ACTIVITY - Set the data down once more, in full and exactly.

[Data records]
:::
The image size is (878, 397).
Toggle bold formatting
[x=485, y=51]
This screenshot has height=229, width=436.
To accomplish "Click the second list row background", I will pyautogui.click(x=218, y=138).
:::
OUTPUT BELOW -
The image size is (878, 397).
Toggle bold formatting
[x=485, y=51]
This screenshot has height=229, width=436.
To accomplish "Click the second list row background", I will pyautogui.click(x=218, y=138).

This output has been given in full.